## Tarea por realizar
Cambia "seguidores" por "simpatizantes" y reproduce el fragmento de la crónica de la protesta en la calle Ferraz que comienza con "A la congregación" y continúa hasta "Rocío de Mer.".

***** Texto proporcionado

Eran las 21.15 horas del martes cuando la situación comenzaba a tensarse en la calle Ferraz, frente a la sede del PSOE, en la cuarta manifestación convocada por las negociaciones de los socialistas con los independentistas catalanes para investir presidente a Pedro Sánchez.
Frente a la sede socialista se congregaban unas 7.000 personas, según la delegación del Gobierno en Madrid. En ese momento, los asistentes comenzaron a lanzar huevos a la prensa y a la Policía Nacional, además de botellas de cristal que impactaron contra los furgones policiales, que se pusieron en preaviso avanzando lentamente hacia las vallas y con las porras en la mano. También apuntaron con un láser verde a los profesionales de los medios de comunicación para impedirles su trabajo.

En el aire, helicópteros de la Policía Nacional supervisaban la congregación. Los manifestantes han mostrado una gran pancarta en la que se leía «España no paga a traidores. Amnistía no» o «la Constitución destruye la nación» escrita en una bandera de España. Entre otros cánticos se han escuchado a lo largo de la tarde «Marlaska terrorista» o «España es cristiana y no musulmana» y también otros dirigidos al Rey, como «Felipe masón, defiende tu nación».
La Policía, equipada con cascos desde el primer momento, ha procedido a cortar el acceso en la calle Ferraz, Buen Suceso y parte de Marqués de Urquijo evitando así acceder a la sede nacional socialista. Entre cánticos se han congregado a las 19.00 horas los manifestantes, pese a que la convocatoria estaba convocada en redes a las 20.00 horas.

A la congregación se ha sumado el líder de Desokupa, Daniel Esteve, junto a decenas de seguidores que se han unido a los allí presentes. Asimismo, han asistido la portavoz de Vox en el Congreso, Pepa Millán, el diputado de Vox, Manuel Mariscal o la diputada Rocío de Mer.
Como el lunes, los manifestantes han lanzado insultos contra la Policía Nacional tachándoles de «cobardes» frente a las vallas de protección que estaban dispuestas, y gritando «contra los moros no tenéis cojones», al tiempo que les han animado a apoyar la protesta.
Bengalas e insultos
Alrededor de las 20.00 horas en la esquina de Ferraz con la calle Marqués de Urquijo se han producido encendidos de bengalas rojas coreando al unísono frases contra la izquierda como «puto rojo el que no bote», «Pedro Sánchez hijo de puta» o «Pedro Sánchez, vamos a por ti».

En primera línea de la congregación y separados por vallas de la Policía Nacional, se han agrupado afiliados a la formación ultra España 2000 con una gran pancarta en la que se leía «España no se vende. Resistencia social», un punto donde ha habido tensión con otros manifestantes contrarios a las proclamas nazis que proferían estos manifestantes.
Además, la líder del grupo neonazi Bastión Frontal, Isabel Medina Peralta, se ha subido junto con otro chico al techo de un quiosco de tabacos haciendo el saludo nazi y portando una bandera con la cruz de Borgoña.

**********
***** Material de origen

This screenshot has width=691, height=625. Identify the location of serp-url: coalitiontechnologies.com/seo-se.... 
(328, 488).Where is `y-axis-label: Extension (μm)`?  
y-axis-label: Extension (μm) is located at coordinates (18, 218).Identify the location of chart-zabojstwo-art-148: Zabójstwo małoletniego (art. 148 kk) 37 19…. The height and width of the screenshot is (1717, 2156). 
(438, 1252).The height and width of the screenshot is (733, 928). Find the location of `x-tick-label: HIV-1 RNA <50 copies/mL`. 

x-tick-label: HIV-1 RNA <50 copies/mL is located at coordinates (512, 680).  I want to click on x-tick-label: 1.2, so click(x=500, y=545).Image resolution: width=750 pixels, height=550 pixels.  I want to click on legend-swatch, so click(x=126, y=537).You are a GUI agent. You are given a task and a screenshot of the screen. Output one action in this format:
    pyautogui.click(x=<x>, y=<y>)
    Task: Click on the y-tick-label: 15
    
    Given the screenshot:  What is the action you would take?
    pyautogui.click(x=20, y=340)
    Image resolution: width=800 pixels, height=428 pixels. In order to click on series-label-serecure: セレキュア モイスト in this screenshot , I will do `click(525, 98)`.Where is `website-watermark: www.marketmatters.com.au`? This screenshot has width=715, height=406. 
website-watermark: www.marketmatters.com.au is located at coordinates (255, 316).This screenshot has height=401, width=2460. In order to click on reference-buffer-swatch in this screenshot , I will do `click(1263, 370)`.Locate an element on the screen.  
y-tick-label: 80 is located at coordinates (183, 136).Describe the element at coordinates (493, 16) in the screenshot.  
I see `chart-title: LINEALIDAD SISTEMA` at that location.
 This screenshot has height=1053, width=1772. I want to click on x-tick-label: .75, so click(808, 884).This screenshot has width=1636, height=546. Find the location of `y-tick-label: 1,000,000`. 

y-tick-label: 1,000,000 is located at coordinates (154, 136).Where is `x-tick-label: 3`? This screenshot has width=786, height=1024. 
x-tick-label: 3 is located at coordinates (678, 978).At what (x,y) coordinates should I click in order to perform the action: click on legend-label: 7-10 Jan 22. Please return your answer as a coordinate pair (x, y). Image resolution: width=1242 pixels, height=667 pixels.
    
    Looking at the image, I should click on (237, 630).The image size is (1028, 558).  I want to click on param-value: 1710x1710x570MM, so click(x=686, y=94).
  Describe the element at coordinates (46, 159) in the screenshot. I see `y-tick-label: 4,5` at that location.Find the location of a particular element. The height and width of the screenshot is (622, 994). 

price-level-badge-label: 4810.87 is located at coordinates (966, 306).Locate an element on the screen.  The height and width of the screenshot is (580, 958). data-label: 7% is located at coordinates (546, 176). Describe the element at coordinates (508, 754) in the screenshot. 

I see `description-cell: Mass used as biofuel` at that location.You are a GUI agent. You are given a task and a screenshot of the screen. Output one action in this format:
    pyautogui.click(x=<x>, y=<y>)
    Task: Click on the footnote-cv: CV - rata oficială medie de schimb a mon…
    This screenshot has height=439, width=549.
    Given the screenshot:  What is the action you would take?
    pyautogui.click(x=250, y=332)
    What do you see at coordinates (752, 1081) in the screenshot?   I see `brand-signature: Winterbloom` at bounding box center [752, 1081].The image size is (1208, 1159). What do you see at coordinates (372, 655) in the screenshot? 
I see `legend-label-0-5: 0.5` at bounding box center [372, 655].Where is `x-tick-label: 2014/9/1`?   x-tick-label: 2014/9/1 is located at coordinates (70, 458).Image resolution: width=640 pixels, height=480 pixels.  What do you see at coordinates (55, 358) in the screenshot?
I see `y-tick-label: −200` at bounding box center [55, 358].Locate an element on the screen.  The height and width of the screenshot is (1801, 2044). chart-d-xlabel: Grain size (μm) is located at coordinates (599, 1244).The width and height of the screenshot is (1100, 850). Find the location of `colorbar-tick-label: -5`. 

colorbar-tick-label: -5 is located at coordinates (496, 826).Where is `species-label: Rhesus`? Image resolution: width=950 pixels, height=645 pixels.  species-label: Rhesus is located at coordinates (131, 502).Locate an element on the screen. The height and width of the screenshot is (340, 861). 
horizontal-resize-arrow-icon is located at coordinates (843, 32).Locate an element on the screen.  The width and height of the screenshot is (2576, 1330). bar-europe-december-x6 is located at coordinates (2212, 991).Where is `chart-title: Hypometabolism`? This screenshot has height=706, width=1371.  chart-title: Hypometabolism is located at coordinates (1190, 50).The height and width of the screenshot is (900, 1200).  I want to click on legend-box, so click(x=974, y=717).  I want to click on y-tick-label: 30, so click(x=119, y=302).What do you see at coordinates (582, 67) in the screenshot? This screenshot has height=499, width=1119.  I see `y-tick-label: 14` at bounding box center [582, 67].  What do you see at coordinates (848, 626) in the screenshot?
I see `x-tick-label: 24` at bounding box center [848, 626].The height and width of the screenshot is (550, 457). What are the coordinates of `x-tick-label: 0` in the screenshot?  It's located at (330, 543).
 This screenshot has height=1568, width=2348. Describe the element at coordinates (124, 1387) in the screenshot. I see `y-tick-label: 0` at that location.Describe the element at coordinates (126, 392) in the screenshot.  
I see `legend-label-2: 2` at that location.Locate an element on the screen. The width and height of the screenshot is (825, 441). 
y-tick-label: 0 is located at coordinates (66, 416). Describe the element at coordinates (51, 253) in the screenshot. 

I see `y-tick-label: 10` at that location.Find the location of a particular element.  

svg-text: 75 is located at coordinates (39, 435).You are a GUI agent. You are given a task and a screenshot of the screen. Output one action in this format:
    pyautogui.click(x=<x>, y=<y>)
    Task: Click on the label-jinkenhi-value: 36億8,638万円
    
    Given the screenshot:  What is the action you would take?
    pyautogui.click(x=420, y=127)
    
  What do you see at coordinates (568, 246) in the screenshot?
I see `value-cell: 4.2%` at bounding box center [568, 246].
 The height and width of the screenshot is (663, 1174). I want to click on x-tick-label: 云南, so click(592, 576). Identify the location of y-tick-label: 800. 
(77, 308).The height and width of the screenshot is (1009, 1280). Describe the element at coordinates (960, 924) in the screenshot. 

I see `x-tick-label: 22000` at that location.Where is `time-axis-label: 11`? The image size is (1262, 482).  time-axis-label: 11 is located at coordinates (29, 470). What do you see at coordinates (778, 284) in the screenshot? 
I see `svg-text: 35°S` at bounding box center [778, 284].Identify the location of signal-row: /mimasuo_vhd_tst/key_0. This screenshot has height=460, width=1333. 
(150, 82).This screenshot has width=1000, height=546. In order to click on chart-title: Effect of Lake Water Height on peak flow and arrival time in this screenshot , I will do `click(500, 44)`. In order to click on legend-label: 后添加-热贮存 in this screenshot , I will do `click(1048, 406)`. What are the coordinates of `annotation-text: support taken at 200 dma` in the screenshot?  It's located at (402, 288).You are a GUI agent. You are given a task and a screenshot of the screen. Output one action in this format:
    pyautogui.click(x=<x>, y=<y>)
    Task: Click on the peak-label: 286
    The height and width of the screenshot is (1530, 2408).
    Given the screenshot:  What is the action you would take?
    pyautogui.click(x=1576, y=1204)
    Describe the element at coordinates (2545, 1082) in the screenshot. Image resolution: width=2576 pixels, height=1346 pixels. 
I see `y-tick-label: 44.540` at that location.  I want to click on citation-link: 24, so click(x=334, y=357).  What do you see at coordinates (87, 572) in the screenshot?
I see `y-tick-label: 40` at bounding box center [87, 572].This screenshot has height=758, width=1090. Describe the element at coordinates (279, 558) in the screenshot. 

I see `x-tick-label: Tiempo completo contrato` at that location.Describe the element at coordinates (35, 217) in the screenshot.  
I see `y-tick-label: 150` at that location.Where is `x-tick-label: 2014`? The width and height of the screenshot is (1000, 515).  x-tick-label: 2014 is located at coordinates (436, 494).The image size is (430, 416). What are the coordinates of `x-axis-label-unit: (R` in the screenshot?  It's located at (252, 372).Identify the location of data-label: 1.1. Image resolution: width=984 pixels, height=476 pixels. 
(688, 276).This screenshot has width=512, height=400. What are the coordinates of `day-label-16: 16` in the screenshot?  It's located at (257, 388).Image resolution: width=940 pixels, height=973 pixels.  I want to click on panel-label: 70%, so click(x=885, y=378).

**********

## Respuesta
A la congregación se ha sumado el líder de Desokupa, Daniel Esteve, junto a decenas de simpatizantes que se han unido a los allí presentes. Asimismo, han asistido la portavoz de Vox en el Congreso, Pepa Millán, el diputado de Vox, Manuel Mariscal o la diputada Rocío de Mer.